:: TEXTO FORNECIDO ::
━━━━━━━━━━━━━━━━

Vivemos sob um novo fenômeno político-religioso, a fé na participação social. Tão inconteste quanto o próprio conceito de democracia, vemos consolidar-se em uma espécie de pedestal normativo a ideia de que a mudança – seja ela qual for – tem que vir de fora para dentro.
Sem negar a legitimidade desse fluxo, é preciso de imediato confessar que não o entendemos apropriadamente. Fora de onde? Para dentro do quê? A defesa da participação como solução democrática é inócua sem a compreensão dos pormenores de seu processo.
![Não basta protestar, há de se fazer o trabalho sujo, longo e chato](https://cdn.papodehomem.com.br/wp-content/uploads/2014/09/franklin-620x415.png)
Não parece arriscado dizer que essa sede pelo aprofundamento da democracia carece de algo mais denso do que “diretas já!”. Longe de mim, diminuir em qualquer sentido o valor da campanha pelas “diretas”. Porém, o voto direto para presidente da república são a luz e a água encanada da democracia moderna. É o mínimo.

━━━━━━━━━━━━━━━━

:: DADOS FORNECIDOS ::
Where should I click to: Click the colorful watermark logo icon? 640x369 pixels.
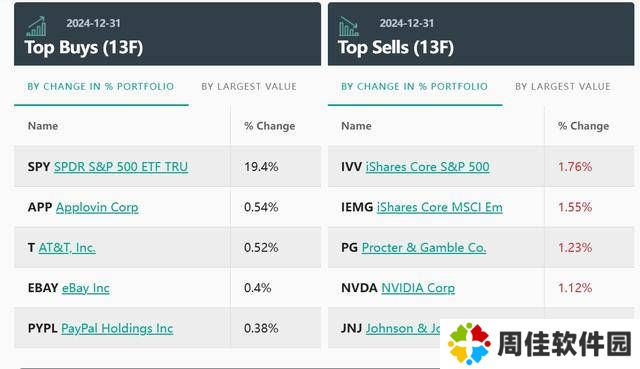[469, 343]
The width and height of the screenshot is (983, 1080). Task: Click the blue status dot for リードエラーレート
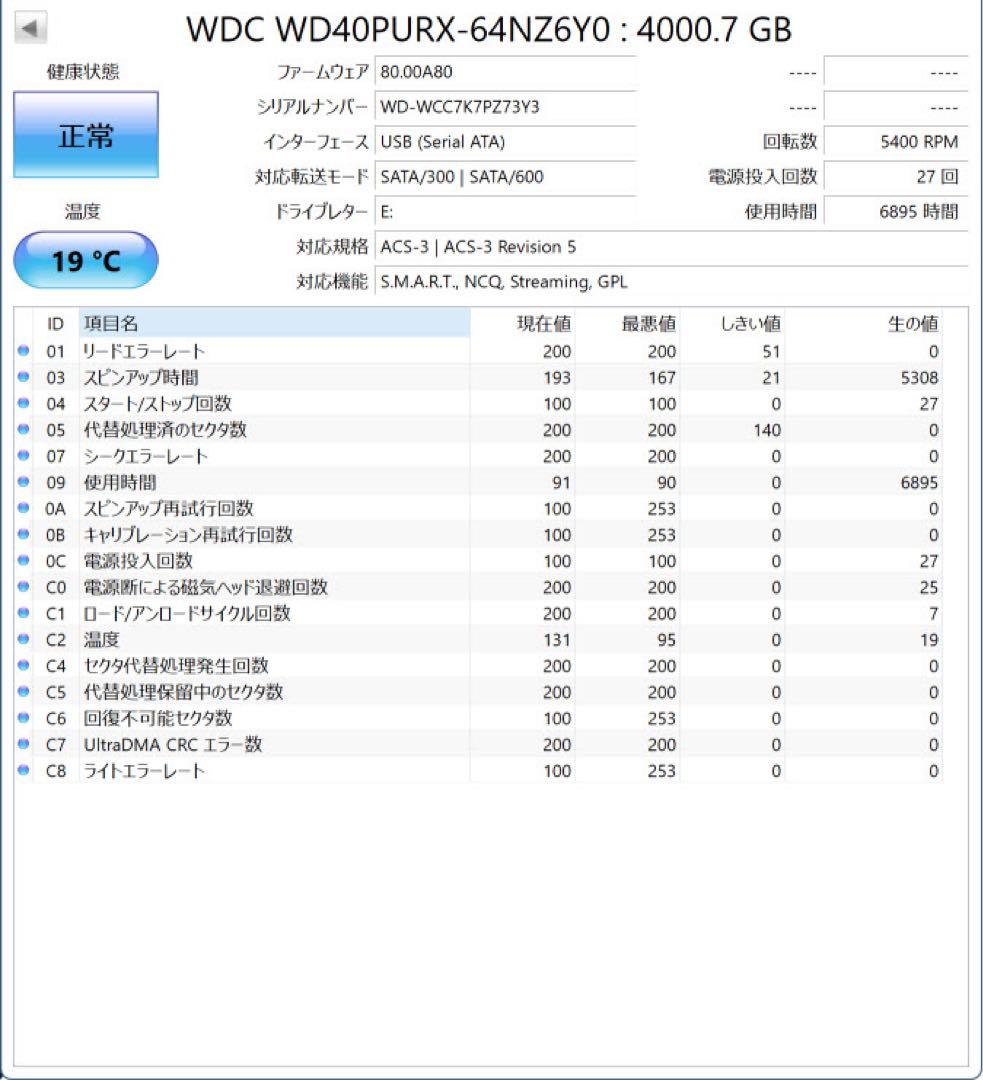[x=22, y=352]
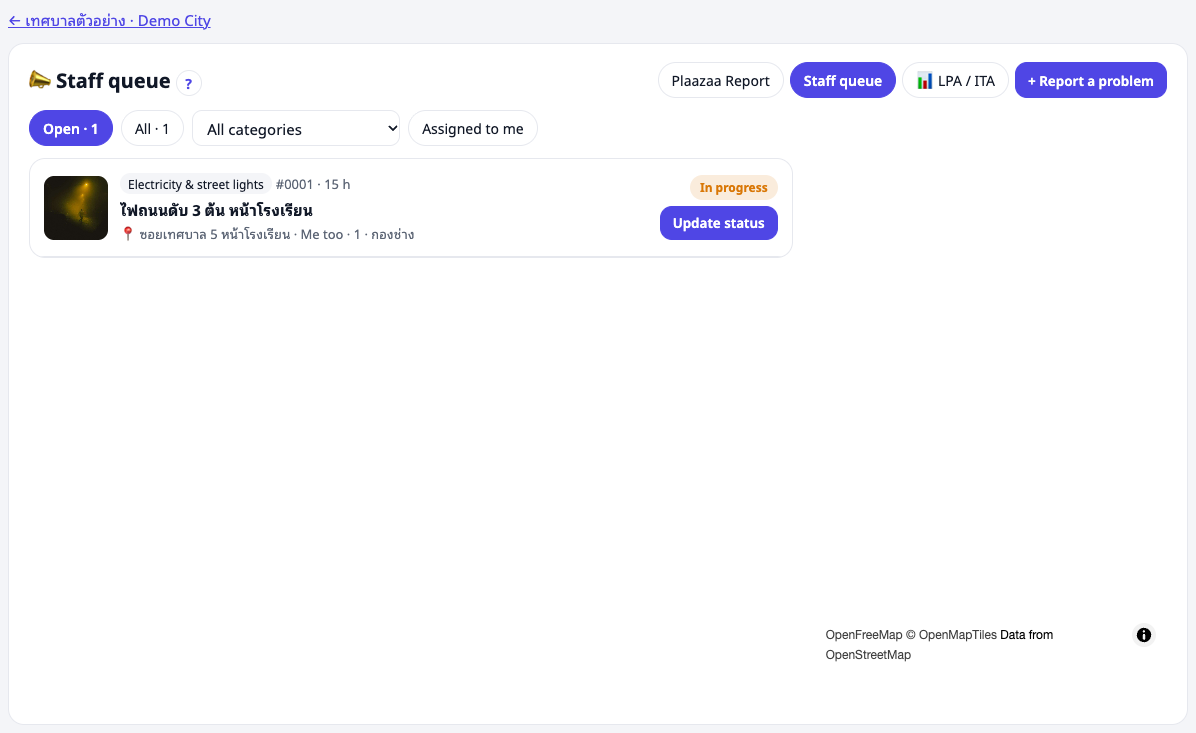Select the Staff queue tab

click(842, 81)

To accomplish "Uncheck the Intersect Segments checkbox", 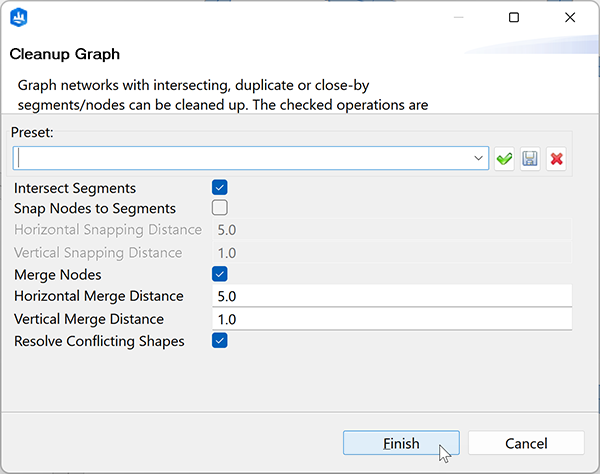I will pos(220,187).
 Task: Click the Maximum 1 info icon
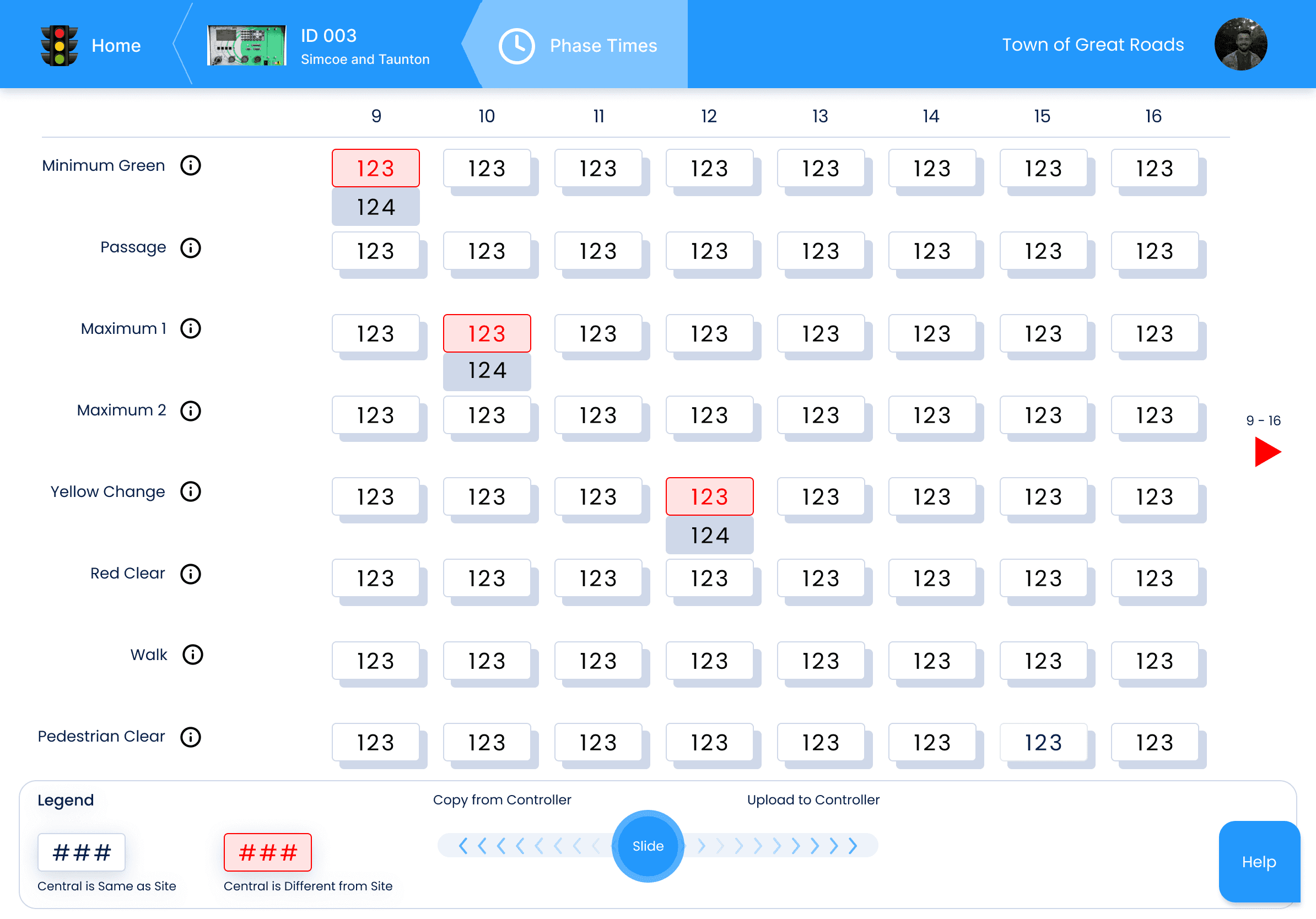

━━━━━━━━━━━━━━━━

:: REQUISITO ::
Dê continuidade ao texto sobre participação social e democracia, começando logo após a frase “É o mínimo.” e mantendo o mesmo tom.

:: RESPOSTA ESCRITA ::
O atual estágio das coisas ultrapassa em sua complexidade a possibilidade de uma só bandeira e desenvolver a democracia exigirá novos tipos de competência.
Afinal, quanto é preciso saber para ser um cidadão? Qual é o papel possível de um cidadão no esquema geral das coisas?
Tomemos, por exemplo, as eleições.
Você pode ser um grande advogado do voto consciente (obviamente não vamos defender aqui o voto inconsciente, seja lá o que isso represente), mas a questão aqui é: como avaliar com um mínimo de rigor essa profusão de candidatos? Quanto tempo você vai precisar para isso? Quais critérios utiliza para sua seleção?
Fossemos avaliar um candidato ao Legislativo.
- No momento da escolha de seu representante, você procura saber quais projetos ele pretende propor uma vez que ocupar a cadeira?
- De quais comissões almeja participar?
- Qual é o seu posicionamento com relação a temas relevantes para você, seja o sistema penal, a descriminalização das drogas, a legalização do aborto, o sistema eleitoral, o financiamento de campanha ou o que quer que lhe tire o sono à noite?
- Quem serão os seus assessores?
- Como ele pretende articular interesses dentro do Legislativo para aprovar os seus projetos?
- Como será a prestação de contas dele à população uma vez eleito?
- Como foi o seu eventual mandato anterior?
- Quem financiou e quanto foi gasto em sua campanha?
Três projetos úteis para se informar e buscar responder essas perguntas são o Conheça seu deputado, o Excelências e o Às claras.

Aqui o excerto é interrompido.